Elle me fit un signe de tête silencieux, et je reconnus chez elle ce même dégoût, qui s’était emparé de moi, aux premières scènes de violence dont j’avais été témoin sur le Fantôme.

— Vous feriez mieux de retourner au poste d’arrière.

Elle secoua la tête et me regarda d’un air, non pas effrayé, mais consterné plutôt, devant ce spectacle de la bestialité humaine.

— En tout cas, dis-je, vous comprenez maintenant pourquoi je dois faire le chien couchant devant Loup Larsen. Pourquoi aussi vous devez m’imiter, si vous voulez que nous sortions vivants de cet enfer…

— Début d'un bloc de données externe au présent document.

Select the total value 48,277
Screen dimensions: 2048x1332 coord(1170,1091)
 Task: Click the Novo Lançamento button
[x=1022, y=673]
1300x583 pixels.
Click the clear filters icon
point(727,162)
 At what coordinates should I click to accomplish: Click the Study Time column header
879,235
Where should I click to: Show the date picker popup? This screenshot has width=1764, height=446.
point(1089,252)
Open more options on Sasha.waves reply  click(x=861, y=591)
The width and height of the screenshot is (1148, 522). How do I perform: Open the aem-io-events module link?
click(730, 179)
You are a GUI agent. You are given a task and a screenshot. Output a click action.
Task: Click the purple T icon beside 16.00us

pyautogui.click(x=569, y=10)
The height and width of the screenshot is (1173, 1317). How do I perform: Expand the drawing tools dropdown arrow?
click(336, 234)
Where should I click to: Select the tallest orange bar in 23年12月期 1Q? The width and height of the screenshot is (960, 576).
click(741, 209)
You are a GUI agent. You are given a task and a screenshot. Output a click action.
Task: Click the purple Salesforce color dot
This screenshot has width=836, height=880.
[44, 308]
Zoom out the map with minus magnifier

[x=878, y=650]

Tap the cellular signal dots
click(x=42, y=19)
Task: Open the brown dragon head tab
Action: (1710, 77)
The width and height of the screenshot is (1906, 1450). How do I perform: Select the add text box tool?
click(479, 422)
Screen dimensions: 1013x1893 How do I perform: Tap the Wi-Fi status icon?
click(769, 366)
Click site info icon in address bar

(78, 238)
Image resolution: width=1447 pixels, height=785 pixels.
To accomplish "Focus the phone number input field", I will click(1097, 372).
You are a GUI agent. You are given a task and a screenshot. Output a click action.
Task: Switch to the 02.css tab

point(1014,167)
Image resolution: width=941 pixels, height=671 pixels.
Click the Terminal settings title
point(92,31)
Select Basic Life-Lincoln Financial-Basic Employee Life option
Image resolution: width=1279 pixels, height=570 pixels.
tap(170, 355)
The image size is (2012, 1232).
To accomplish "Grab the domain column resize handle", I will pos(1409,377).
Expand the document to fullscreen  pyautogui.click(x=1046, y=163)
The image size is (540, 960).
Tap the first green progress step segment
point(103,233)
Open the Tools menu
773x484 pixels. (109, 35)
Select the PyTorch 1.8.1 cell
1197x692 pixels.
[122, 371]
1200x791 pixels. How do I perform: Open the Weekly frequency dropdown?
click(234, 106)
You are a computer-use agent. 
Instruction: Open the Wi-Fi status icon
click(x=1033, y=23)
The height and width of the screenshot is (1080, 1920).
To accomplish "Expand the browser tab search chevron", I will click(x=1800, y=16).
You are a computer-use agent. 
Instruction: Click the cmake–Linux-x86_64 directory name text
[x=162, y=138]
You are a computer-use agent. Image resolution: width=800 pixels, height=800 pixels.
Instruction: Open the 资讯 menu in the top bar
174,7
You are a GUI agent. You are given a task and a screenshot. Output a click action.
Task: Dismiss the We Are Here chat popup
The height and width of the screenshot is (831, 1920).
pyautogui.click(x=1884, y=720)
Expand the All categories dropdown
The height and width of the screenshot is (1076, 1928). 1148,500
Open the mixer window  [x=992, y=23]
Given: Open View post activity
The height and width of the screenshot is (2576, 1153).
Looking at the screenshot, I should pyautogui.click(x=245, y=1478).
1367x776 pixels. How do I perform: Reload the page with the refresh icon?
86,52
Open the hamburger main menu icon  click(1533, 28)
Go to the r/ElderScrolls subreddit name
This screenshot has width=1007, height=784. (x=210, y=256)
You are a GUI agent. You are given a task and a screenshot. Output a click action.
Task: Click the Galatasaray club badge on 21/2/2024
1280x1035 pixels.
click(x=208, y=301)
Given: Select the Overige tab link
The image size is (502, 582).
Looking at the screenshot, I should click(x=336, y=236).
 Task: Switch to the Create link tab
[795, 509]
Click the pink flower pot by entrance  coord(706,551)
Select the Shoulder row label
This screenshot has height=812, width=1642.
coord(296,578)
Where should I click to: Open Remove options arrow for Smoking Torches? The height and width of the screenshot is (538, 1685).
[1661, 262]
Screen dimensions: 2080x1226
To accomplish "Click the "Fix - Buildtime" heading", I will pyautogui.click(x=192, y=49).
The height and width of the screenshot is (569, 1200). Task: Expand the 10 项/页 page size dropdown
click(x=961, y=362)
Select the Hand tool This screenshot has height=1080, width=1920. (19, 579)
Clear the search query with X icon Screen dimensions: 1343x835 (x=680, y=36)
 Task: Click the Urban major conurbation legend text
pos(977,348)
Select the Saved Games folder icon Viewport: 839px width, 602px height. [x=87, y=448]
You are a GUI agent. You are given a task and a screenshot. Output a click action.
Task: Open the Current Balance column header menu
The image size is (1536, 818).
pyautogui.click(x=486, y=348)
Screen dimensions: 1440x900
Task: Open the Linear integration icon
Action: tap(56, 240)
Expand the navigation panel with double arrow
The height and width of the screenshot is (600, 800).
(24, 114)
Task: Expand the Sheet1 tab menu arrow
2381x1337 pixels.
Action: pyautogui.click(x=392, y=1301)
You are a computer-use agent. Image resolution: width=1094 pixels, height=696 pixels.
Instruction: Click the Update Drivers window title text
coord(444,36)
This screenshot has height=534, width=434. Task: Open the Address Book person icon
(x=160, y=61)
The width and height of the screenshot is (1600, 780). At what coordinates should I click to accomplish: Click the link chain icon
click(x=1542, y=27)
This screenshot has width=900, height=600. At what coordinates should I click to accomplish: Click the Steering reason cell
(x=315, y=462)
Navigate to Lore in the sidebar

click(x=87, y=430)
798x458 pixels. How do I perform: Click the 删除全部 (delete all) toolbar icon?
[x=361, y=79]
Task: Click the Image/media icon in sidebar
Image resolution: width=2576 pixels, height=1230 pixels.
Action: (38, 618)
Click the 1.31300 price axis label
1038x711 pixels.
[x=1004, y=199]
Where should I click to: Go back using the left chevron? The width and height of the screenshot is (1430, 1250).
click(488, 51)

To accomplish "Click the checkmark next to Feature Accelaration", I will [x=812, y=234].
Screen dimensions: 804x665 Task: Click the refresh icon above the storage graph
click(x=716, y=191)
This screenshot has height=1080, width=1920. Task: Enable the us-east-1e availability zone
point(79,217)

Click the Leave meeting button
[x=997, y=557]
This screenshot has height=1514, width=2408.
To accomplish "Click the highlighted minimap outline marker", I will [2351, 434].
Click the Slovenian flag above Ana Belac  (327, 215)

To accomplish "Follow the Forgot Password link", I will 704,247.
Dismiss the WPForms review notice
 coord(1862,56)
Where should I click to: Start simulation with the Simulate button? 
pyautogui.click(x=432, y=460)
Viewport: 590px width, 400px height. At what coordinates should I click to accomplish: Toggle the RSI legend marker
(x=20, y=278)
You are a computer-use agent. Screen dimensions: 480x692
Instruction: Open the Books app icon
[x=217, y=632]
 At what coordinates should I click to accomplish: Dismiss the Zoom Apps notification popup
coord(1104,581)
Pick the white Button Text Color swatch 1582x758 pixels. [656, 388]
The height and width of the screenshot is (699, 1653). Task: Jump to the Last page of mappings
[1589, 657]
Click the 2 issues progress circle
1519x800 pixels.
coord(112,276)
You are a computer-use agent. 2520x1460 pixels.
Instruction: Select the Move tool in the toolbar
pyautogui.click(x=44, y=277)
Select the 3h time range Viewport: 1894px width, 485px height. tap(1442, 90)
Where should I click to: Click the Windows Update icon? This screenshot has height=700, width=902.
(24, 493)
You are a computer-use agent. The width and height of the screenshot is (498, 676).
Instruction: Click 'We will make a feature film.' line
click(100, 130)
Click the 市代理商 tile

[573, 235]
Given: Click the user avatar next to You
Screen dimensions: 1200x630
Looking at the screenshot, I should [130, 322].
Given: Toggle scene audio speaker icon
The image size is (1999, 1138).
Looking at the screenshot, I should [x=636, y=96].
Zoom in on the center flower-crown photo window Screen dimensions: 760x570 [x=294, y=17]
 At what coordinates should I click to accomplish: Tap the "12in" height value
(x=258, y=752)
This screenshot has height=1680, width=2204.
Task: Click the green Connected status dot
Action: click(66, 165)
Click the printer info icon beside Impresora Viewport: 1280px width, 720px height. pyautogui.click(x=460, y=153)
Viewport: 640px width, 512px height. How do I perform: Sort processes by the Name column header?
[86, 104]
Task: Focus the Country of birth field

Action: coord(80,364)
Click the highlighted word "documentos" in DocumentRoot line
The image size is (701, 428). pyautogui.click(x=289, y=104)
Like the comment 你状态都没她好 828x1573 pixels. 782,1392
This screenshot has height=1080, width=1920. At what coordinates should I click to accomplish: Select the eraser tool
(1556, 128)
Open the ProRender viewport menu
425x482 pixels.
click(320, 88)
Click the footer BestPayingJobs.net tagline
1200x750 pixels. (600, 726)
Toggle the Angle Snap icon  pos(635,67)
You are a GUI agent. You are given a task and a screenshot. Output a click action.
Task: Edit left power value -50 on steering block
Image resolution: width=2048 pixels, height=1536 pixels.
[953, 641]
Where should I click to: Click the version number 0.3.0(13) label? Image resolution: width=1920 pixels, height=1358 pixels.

— Oui, oui, je comprends…, répondit-elle faiblement.

Le vacarme d’en bas cessa bientôt et Loup Larsen remonta seul sur le pont.

Une légère rougeur transparaissait sous son teint bronzé, mais aucun autre signe ne trahissait chez lui la lutte qui venait d’avoir lieu.

Il se dirigea vers la lisse et interpella les deux hommes qui étaient restés dans leur canot.

— Vous aussi montez à bord, dit-il. Votre chasseur a décidé de rester et il vous demande de venir boire un coup.

Les deux hommes obéirent et, quand ils furent sur le pont, il leur commanda de hisser le canot. Les deux matelots étaient indécis.

— Hissez ! qu’est-ce que vous attendez ? répéta Loup Larsen, d’un ton plus tranchant.

Ils commencèrent à manier lentement les cordages.

— Qui sait, reprit Loup Larsen, d’une voix dont une douceur feinte voilait la menace, si vous ne terminerez pas avec moi votre saison de pêche ? En ce cas, mieux vaut que nous soyons bons amis dès le début. Allons, voyons !… Plus vite que ça. Larsen-la-Mort, sauf erreur de ma part, s’y entend à faire valser ses hommes. Faut-il que je l’imite ?

Les deux matelots accélérèrent leurs mouvements. Quand le canot fut arrivé sur le pont, Loup Larsen, après m’avoir envoyé redonner de la toile, reprit la barre et dirigea le Fantôme sur la deuxième embarcation du Macédonia.

Quant aux matelots, ils reçurent l’ordre d’aller à l’avant, rejoindre Nilson et Mugridge. Ils ne savaient trop que penser, mais, d’un air maussade, ils jugèrent plus prudent de se soumettre.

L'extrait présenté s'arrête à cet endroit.